Problem:
For each line of the data below, copy it if it holds the word "computer".

::::::::::

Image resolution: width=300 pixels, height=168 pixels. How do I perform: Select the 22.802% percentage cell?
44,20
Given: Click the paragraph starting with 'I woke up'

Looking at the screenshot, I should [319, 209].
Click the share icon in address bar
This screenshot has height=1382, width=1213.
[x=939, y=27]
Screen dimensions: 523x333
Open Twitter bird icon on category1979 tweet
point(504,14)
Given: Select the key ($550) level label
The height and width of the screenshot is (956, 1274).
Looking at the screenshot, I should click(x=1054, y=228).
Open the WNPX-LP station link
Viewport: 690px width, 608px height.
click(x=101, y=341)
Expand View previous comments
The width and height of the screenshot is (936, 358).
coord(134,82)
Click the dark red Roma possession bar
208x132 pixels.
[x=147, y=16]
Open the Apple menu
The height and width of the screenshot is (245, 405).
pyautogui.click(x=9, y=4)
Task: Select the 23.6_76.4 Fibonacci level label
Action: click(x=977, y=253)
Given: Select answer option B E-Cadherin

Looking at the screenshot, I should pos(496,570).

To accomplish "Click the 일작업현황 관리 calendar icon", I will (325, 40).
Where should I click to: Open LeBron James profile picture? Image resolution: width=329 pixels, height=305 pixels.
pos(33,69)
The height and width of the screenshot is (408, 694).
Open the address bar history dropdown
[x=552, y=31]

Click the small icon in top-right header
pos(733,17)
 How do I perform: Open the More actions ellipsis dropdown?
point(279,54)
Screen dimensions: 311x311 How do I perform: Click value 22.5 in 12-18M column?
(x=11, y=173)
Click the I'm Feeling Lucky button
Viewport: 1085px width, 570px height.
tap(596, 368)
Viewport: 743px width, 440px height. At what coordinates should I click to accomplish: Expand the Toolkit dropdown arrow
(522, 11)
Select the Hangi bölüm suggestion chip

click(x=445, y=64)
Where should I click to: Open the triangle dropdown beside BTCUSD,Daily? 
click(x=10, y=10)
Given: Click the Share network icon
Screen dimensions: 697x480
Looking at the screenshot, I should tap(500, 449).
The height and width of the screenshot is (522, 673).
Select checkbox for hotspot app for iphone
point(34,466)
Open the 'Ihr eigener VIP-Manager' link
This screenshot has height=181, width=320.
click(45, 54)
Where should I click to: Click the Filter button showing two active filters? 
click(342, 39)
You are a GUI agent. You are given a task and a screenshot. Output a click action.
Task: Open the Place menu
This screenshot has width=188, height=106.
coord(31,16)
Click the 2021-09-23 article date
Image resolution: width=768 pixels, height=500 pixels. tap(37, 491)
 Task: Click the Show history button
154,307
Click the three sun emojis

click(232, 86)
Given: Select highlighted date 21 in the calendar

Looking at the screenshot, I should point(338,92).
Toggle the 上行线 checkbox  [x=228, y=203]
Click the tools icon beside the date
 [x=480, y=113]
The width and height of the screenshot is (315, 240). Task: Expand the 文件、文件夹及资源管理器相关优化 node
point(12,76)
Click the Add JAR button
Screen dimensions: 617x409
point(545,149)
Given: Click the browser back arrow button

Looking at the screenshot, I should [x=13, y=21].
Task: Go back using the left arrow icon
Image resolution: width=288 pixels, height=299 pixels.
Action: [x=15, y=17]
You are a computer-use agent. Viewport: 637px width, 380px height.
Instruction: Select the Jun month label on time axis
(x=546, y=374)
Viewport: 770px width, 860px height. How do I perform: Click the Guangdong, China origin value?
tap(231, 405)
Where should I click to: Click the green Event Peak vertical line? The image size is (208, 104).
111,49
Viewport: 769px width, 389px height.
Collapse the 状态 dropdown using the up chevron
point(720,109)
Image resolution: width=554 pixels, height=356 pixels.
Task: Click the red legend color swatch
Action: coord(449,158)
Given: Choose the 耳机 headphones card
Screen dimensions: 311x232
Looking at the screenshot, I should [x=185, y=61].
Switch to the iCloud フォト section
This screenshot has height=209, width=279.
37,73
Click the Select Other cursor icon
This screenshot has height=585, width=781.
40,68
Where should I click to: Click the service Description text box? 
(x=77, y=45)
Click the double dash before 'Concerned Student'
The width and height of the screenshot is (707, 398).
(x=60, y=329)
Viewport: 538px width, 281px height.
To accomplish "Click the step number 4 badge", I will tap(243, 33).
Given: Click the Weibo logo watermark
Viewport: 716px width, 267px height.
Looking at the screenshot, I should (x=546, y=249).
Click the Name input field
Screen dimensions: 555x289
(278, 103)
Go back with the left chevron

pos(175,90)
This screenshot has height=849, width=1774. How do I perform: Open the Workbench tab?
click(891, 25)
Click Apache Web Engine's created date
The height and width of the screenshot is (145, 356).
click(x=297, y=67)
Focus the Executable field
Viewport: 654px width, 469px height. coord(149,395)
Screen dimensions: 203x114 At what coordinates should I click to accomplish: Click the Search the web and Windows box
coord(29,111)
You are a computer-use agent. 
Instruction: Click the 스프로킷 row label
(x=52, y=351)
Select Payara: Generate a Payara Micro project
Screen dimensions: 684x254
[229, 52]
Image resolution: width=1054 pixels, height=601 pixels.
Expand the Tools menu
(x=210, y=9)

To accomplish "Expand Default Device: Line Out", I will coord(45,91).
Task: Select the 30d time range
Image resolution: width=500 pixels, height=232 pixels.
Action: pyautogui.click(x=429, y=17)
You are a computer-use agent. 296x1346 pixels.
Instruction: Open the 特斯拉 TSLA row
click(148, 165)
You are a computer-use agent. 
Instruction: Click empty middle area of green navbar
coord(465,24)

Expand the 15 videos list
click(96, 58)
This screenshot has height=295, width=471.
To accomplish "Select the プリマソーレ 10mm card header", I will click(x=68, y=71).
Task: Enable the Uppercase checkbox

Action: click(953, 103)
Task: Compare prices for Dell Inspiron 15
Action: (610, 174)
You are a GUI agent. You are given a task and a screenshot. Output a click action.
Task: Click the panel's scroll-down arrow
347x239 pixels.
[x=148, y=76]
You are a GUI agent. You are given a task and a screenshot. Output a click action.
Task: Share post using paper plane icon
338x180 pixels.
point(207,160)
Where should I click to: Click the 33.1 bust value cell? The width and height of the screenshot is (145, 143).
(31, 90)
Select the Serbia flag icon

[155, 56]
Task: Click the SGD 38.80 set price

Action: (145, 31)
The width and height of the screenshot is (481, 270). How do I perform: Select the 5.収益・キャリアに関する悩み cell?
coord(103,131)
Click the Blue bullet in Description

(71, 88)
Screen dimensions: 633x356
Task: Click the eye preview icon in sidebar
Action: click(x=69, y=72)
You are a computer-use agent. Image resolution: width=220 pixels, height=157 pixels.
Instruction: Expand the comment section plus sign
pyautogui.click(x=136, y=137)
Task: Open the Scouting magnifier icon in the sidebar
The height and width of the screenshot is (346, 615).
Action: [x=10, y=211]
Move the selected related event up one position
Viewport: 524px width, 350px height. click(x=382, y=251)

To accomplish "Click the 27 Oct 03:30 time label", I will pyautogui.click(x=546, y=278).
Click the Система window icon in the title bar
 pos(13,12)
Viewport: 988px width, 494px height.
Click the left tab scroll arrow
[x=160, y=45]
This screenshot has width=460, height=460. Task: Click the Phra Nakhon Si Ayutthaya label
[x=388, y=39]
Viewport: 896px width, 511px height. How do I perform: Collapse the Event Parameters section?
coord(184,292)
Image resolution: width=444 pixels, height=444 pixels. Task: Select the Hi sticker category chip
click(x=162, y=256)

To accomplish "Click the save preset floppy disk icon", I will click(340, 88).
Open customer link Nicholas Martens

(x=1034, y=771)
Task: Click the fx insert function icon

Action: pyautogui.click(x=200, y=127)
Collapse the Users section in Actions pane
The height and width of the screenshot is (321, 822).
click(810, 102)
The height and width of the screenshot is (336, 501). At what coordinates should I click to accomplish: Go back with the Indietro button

::::::::::

Solution to this exercise:
You are a computer-use agent. Viewport: 637px width, 380px height.
You are a computer-use agent. 
You are a computer-use agent. 296x1346 pixels.
You are a computer-use agent. 
You are a computer-use agent. Image resolution: width=220 pixels, height=157 pixels.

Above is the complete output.